Exercise prompt - Please count the lines in the material below that contain the string "icon" with matching case, and give only that number.

Dataset records -
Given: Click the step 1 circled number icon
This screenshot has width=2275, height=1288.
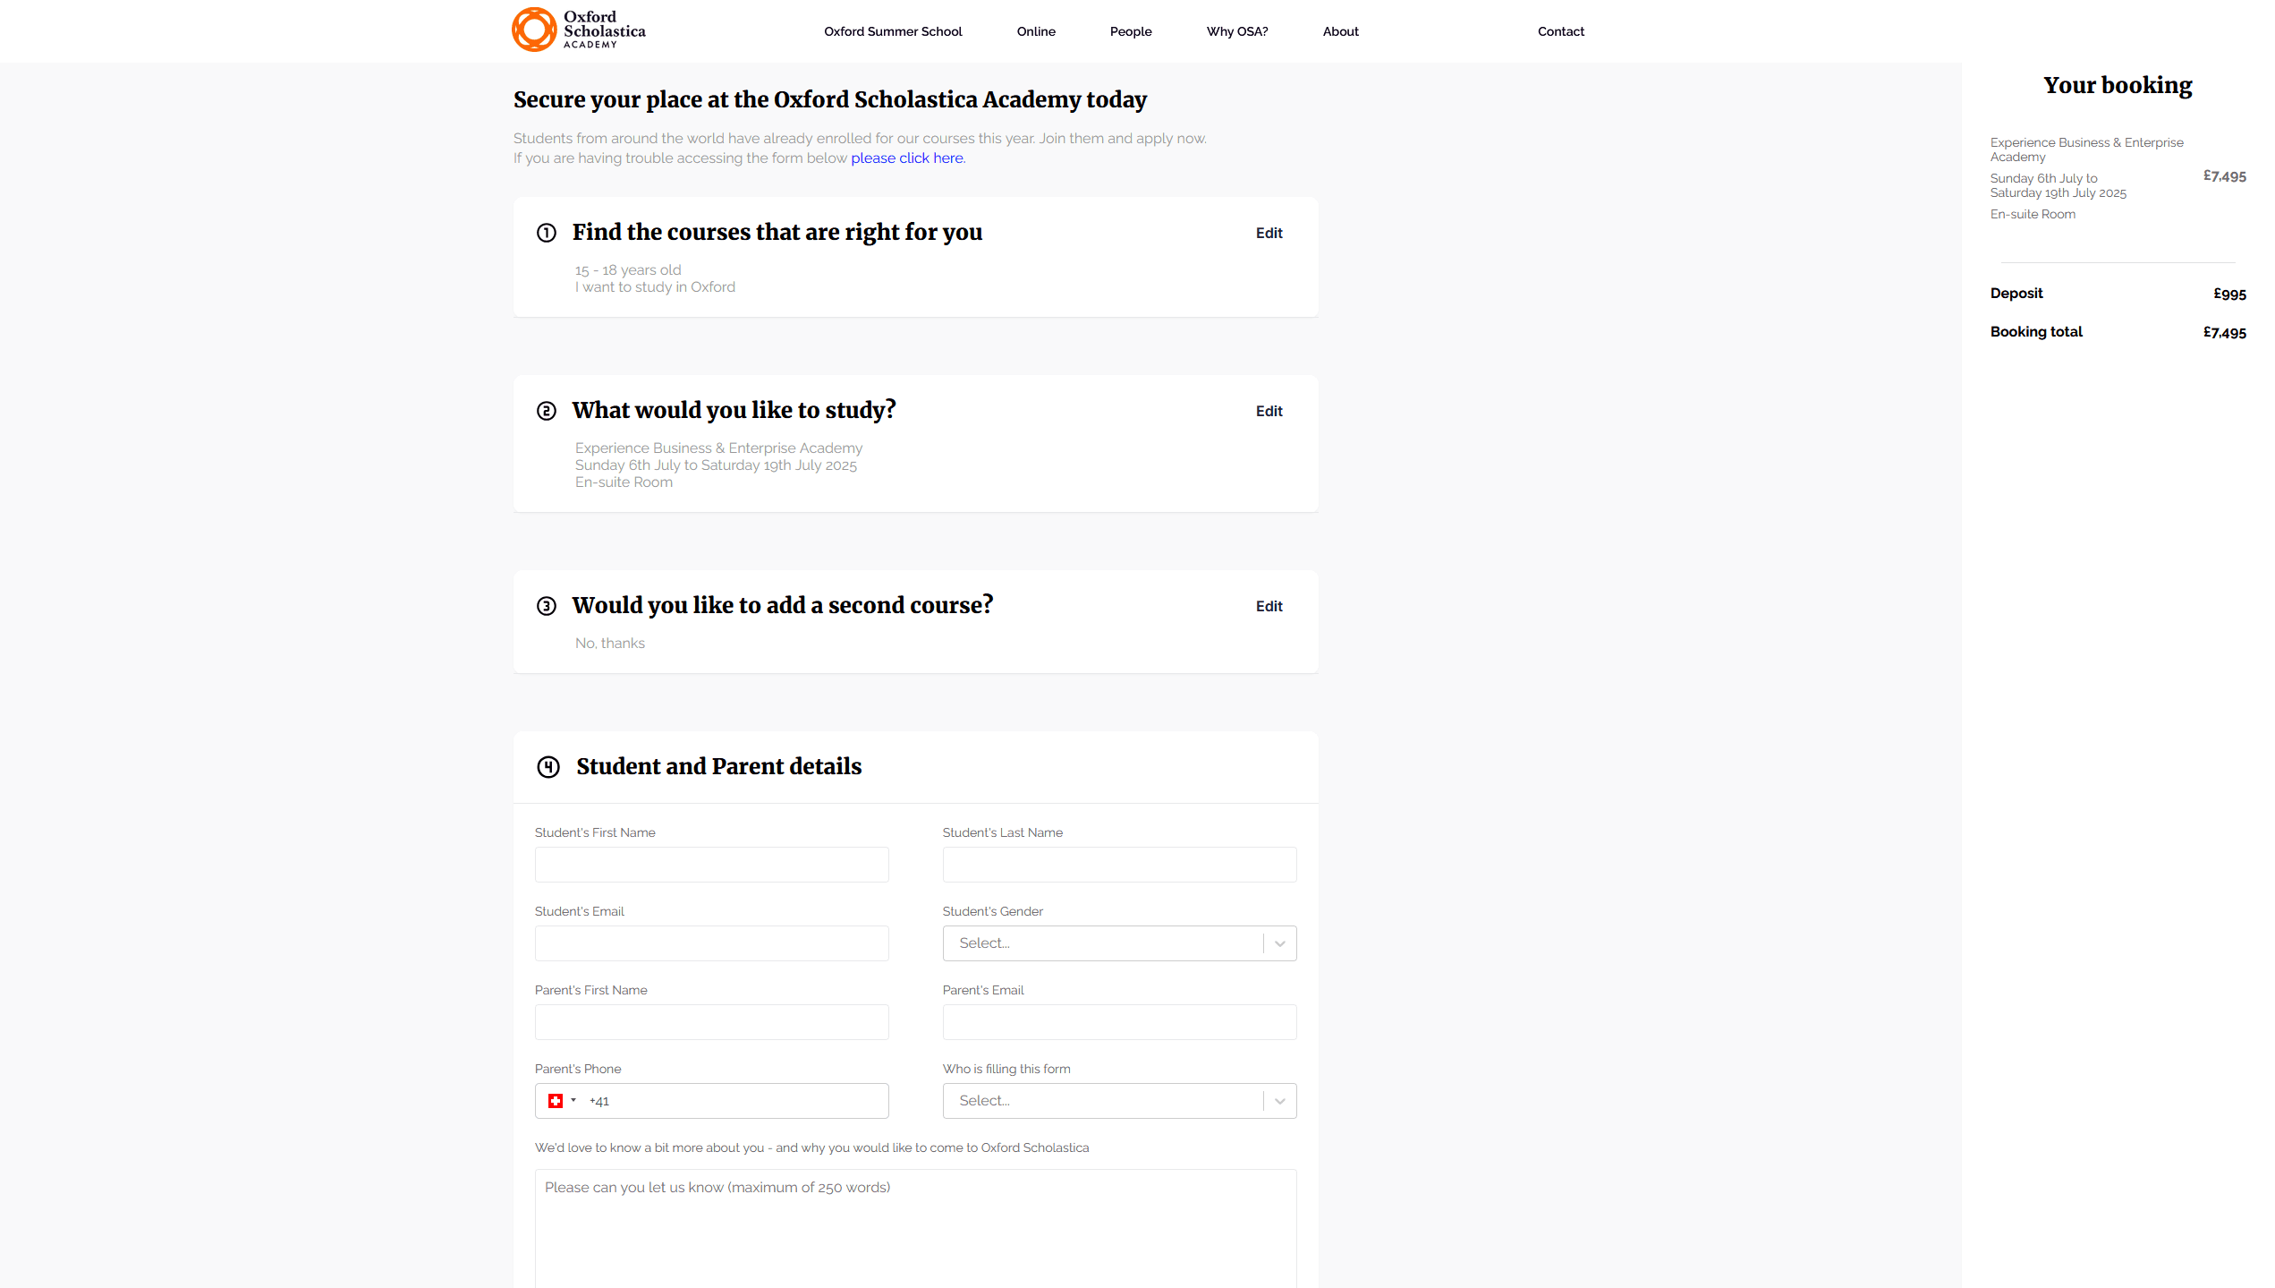Looking at the screenshot, I should (547, 233).
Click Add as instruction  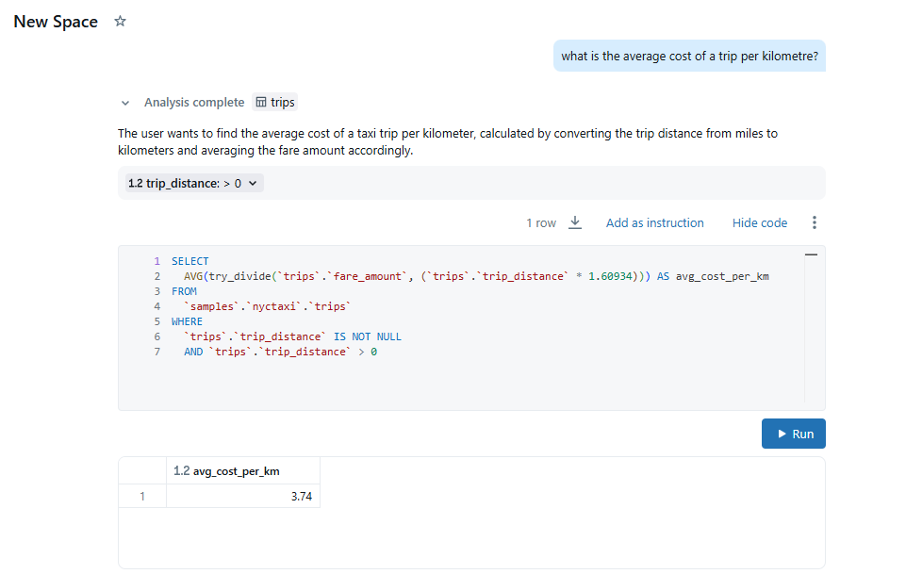pyautogui.click(x=654, y=222)
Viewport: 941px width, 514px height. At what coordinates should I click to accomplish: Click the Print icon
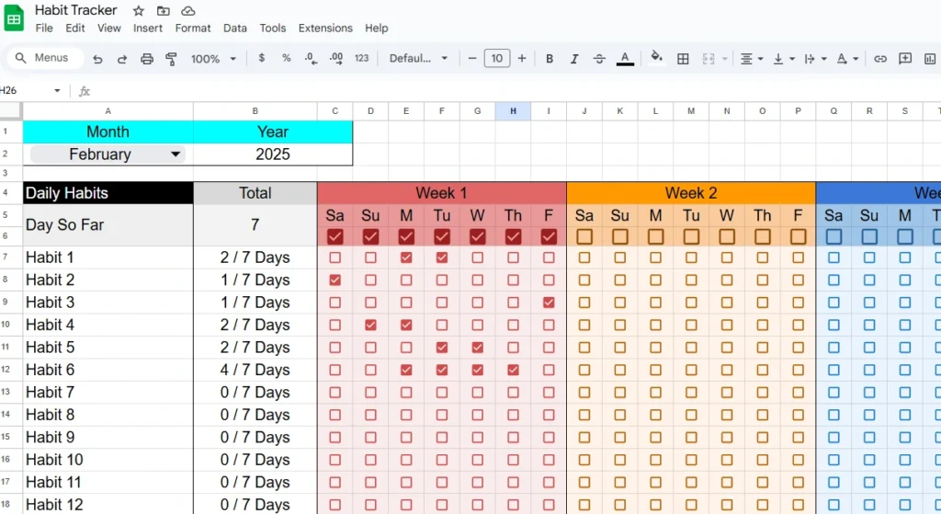click(147, 59)
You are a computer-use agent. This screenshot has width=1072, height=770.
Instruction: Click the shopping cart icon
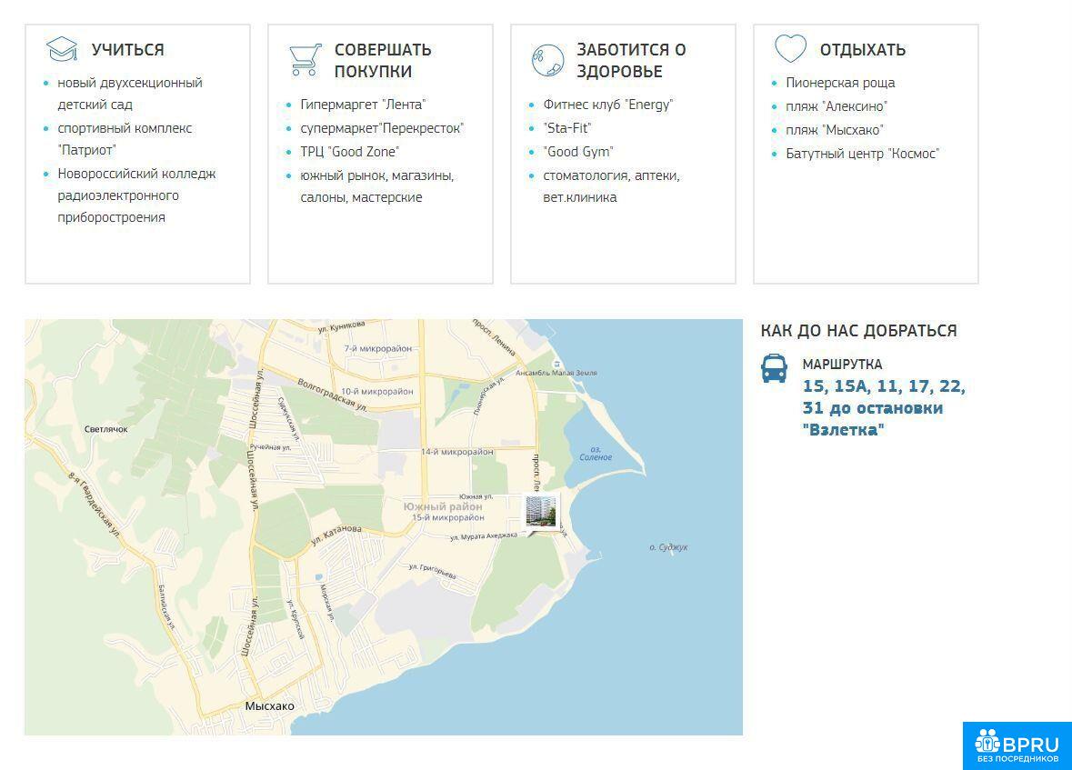pos(305,59)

Expected answer - 3